The sentence handed Francesco Schettino was significantly less than the 26 years and 3 months requested by prosecutors, who insisted that the Concordia's captain was a "reckless idiot."

The three-judge panel handed down 10 years for multiple counts of manslaughter, five years for causing the Jan. 13, 2012, shipwreck, one year for abandoning the ship while many of the luxury liner's 4,200 passengers and crew were still onboard. He also was sentenced to one month under arrest for false communications to maritime authorities.

Schettino wasn't present when Judge Giovanni Puliatti read out the verdict Wednesday night in a Grosseto theater, as is his right under Italian law. The former captain told the court earlier he was being "sacrificed" to safeguard the economic interests of his employer and broke down in sobs immediately before the panel began deliberating.

Schettino said he was "a few hours from a verdict that should have involved an entire organization and instead sees me as the only defendant."

"My head was sacrificed to serve economic interests," the 54-year-old Neapolitan seaman said, unable to finish his statement to the three-judge panel.

The court rejected prosecutors' request that Schettino be immediately arrested. In Italy, defendants have two levels of appeals and sentences don't begin being served until those appeals are exhausted.

Testimony at the trial put the spotlight on errors by other crew and equipment malfunctions after the Concordia smashed into a jagged reef when Schettino steered the ship close to the island of Giglio while passengers were having supper.

The reef gashed the hull, seawater rushed in and the Concordia listed badly, finally ending up on its side outside Giglio's port.

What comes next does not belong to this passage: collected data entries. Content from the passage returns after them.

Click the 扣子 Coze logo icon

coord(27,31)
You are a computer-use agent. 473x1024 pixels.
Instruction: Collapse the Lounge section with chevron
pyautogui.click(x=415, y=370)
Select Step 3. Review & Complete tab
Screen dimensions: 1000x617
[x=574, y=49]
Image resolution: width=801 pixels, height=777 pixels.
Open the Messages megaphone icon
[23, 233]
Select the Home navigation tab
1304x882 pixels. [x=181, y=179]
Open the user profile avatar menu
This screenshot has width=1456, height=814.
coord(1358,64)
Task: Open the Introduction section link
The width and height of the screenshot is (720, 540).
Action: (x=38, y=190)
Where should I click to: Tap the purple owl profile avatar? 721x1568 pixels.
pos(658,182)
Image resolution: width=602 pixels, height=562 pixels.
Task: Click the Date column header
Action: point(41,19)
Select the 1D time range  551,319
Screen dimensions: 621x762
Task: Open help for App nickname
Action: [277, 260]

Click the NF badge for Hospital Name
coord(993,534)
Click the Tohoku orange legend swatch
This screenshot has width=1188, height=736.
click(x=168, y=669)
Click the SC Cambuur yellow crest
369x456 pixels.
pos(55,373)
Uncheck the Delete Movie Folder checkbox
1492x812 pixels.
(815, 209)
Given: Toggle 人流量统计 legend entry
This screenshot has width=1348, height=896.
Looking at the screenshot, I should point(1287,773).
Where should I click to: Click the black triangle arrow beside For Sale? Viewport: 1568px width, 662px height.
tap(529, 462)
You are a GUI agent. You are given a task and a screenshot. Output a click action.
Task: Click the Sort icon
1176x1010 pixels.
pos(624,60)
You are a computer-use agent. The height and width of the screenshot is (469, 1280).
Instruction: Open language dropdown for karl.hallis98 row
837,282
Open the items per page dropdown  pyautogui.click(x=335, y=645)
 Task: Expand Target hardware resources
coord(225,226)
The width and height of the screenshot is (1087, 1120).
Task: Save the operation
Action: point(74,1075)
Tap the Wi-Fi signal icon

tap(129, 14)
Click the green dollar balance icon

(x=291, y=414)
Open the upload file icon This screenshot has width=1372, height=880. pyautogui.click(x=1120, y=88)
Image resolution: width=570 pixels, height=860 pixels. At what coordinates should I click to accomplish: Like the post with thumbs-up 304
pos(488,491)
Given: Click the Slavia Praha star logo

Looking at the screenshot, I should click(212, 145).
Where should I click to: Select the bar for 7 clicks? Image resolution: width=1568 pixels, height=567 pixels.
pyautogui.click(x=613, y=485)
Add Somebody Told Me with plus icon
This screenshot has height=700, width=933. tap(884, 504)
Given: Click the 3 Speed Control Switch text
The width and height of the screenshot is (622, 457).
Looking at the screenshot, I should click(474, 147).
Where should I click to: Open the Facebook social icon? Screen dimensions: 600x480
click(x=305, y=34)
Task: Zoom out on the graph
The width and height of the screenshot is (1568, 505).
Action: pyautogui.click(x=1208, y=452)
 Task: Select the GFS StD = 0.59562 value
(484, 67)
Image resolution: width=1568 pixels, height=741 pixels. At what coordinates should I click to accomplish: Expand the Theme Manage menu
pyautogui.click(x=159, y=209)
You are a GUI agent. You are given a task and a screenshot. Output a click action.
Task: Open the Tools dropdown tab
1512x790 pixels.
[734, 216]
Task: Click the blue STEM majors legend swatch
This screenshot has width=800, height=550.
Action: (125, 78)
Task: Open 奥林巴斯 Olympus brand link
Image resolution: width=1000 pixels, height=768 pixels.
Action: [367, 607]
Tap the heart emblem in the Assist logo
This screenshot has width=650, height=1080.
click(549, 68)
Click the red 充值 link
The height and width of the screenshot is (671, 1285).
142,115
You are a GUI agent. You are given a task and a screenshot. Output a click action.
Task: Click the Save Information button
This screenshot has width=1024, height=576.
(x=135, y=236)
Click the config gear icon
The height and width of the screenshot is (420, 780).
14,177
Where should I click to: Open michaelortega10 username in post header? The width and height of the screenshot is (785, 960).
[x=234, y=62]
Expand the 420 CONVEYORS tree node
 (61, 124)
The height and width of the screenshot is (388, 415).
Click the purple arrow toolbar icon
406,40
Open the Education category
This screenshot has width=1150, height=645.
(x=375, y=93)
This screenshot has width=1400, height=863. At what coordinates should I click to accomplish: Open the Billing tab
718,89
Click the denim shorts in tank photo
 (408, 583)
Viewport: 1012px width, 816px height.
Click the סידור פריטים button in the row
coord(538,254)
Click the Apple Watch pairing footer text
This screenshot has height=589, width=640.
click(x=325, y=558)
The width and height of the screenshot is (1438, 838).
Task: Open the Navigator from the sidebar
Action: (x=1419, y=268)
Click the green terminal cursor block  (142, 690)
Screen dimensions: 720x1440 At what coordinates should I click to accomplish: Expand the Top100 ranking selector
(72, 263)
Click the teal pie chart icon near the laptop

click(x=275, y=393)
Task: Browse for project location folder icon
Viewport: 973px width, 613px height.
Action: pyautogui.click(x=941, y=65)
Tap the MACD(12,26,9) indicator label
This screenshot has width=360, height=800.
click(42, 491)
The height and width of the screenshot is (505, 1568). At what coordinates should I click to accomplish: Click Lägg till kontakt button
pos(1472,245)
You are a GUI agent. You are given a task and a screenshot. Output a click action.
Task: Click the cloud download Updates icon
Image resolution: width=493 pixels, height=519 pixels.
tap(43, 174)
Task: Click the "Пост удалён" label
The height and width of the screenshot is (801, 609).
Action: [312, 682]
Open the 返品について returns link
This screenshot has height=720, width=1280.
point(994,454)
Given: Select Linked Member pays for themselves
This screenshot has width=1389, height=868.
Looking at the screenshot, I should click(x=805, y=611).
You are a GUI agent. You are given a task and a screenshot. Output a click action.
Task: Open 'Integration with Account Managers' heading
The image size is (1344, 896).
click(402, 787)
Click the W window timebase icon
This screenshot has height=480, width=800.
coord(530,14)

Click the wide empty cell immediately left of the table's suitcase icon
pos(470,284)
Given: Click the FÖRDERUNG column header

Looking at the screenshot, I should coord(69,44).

Autopsies determined that victims drowned aboard ship or in the sea after either falling or jumping off the ship during a chaotic, delayed evacuation.

Schettino contended that no one died because of the collision, but because of problems beyond his control. Those factors included a helmsman who botched Schettino's orders immediately before and after the collision, and crew members who weren't fluent in English or in Italian, the working language of the ship.

An emergency generator failed after the crash, and water-tight compartment doors also didn't work properly. Survivors also said they weren't given emergency drills after they started what was supposed to be a weeklong Mediterranean cruise.

The three-judge panel took about eight hours to deliberate. Then it took more than a half-hour to read out all the names, one by one, of the survivors and dead, upon whose behalf civil suits were filed for damages from Costa Crociere Spa.

The total of all damages and court costs of the lawyers who brought the suits, was not immediate available. But most awards totaled tens of thousands of euros (dollars), far more than the 11,000 euros Costa paid to survivors who declined to press civil suits.

While insisting Schettino deserves conviction and a stiff prison sentence, the plaintiffs' lawyers had lamented to the court that no one from the cruise company's upper echelons was put on trial.

Four Concordia crew members and Costa's land-based crisis coordinator were allowed to plea bargain. None is serving prison time.

Costa Crociere's lawyer at the trial rejected the assertion that the company bore any blame in the shipwreck.

Cruise travel has been a growing part of tourism, one of Italy's main industries. Costa Crociere SpA has been a big customer of an Italian state-controlled shipbuilder.

In a last appeal to the court, defense lawyer Domenico Pepe contended the shipwreck was an "accident...and successive events led to the deaths of these poor people."

He expressed the hope that "this trial will serve for something, at least to save lives" on future cruises because of lessons learned.